Living with a mental health condition can be really difficult, especially if you’re trying to manage it alone. It can be a really confusing and daunting thing trying to work out what all your feelings and emotions mean. You might have done some research on what you’re going through and found that borderline personality disorder (BPD) seems to fit you quite well. Googling any health related symptom is always treacherous as you can end up with anything from just a cold to full blown COVID. The internet is a scary place.
However, now that you’ve Googled your feelings/emotions and BPD has come up, you might be afraid to ask for help because you think professionals won’t listen or they won’t understand. And that’s OK to think that. Going to your doctor for anything is always a bit nerve wracking, especially now that you have to explain your symptoms over the phone in great detail.
I was really afraid when I was Googling my severe mood swings and ‘crying all the time’ and lots of different things came up. I knew I’d been feeling really down for a while and was told it was depression. But I had that niggling feeling in my stomach that it wasn’t just that. You might have had this too and guess what? You’re the expert of your own body so if you think something’s not quite right, question it.
Below are five things that I did when I suspected that BPD might be what I was experiencing. Please note: I’m not a medical professional and this set of tips are just a few things I learned along the way.
1.Do a bit of research
Look at the ‘Mind‘, ‘Mental Health Foundation‘ or ‘NHS‘ websites and read more about BPD; what it is, what the symptoms are and what treatment is available to you. These websites are full of great resources and information that is accurate. Be careful looking at other websites that maybe aren’t official like these. There are different interpretations of BPD and some quite negative articles out there so avoid these if you can.
2. List the 9 traits/symptoms and give an example for each if it applies to you
In order to be diagnosed with BPD, you need to meet five or more of the nine DSM-5 criteria. They need to have lasted for a long time or impacted your life:
- Fear of being abandoned
- Very intense, sometimes fast changing moods
- A lack of identity
- You find keeping stable relationships difficult
- You feel empty
- You act impulsively
- You often self harm
- You feel intense anger
- You have paranoia/dissociate
If some of the above apply, write down examples of how this has affected you and what behaviour you showed
3.Make an appointment to speak to your doctor
If you’ve got your list and these things have really been affecting your life, call your doctor for an appointment. When asked what you want an appointment for, just tell them that you’re struggling with your mental health and need to speak to someone about it. This information will only be used for the doctor so they know when they ring and speak to you what the call will be about.
4.Note down anything in particular that’s been affecting you
When I went to see my doctor, my main concern was that I couldn’t stop crying.

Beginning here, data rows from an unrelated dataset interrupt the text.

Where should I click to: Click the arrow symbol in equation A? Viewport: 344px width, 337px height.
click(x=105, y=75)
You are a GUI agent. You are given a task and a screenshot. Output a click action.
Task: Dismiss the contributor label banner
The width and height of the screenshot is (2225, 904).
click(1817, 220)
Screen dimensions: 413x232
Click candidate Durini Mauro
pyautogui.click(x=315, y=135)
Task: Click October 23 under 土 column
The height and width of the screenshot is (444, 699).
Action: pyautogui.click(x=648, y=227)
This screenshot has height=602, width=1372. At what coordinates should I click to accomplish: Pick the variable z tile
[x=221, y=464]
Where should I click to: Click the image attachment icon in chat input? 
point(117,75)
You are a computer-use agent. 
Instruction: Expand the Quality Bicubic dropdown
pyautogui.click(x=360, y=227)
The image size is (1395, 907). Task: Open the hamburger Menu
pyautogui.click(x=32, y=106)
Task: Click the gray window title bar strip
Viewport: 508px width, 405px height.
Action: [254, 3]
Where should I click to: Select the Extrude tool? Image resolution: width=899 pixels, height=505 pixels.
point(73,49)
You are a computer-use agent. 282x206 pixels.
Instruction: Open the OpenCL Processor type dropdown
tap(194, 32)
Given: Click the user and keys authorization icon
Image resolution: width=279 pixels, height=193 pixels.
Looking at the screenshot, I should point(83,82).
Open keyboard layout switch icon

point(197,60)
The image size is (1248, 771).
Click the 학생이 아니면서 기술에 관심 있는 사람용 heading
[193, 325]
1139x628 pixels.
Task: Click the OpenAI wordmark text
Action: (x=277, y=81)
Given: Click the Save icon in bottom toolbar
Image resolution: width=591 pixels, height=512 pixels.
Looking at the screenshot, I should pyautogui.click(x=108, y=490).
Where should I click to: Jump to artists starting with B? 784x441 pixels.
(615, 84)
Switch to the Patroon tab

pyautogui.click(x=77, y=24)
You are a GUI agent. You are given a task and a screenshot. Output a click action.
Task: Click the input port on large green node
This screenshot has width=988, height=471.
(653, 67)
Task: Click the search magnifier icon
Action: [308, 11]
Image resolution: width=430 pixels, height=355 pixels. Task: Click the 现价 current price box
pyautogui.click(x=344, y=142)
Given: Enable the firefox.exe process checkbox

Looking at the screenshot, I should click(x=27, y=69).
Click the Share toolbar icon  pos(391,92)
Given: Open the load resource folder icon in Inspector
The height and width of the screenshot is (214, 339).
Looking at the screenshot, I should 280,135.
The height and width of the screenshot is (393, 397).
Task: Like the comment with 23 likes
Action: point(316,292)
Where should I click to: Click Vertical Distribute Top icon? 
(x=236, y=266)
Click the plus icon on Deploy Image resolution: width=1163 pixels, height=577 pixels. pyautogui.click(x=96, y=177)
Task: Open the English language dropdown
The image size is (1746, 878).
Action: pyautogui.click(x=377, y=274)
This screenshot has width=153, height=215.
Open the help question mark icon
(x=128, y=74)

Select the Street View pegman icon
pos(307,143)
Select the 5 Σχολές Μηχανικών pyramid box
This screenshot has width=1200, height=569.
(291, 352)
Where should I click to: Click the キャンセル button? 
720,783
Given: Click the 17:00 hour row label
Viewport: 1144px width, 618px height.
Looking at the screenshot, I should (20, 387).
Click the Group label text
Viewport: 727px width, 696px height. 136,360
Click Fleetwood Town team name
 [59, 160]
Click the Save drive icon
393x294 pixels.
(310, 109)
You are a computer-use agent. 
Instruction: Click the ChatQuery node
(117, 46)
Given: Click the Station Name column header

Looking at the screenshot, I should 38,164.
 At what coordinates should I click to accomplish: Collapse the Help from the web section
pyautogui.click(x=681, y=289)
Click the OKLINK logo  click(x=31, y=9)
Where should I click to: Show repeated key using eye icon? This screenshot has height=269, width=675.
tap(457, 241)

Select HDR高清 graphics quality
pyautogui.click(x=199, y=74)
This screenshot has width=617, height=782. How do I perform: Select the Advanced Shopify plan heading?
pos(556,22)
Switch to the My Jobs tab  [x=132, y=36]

I had intrusive thoughts and just didn’t want to get up in the morning. Other times, I’d be in a hyper mood and there was no stopping me. I noted these instances down as these were the main things troubling me. I would recommend doing this so that you have a note in front of you of what you want to say and what points you want to get across.
5.Have a family member/friend with you for support
Doing something like this can be pretty intimidating and sometimes, our instinct is to try and do it alone. I did this for years and realised that it was actually making me feel worse, hiding all my feelings until I exploded. As many doctors aren’t seeing patients face to face, have a family member/friend with you when you make the call. You can put the phone on loudspeaker if you want them to feed into what you’re saying or, you can just have them there to hold your hand. Either way, it’s up to you.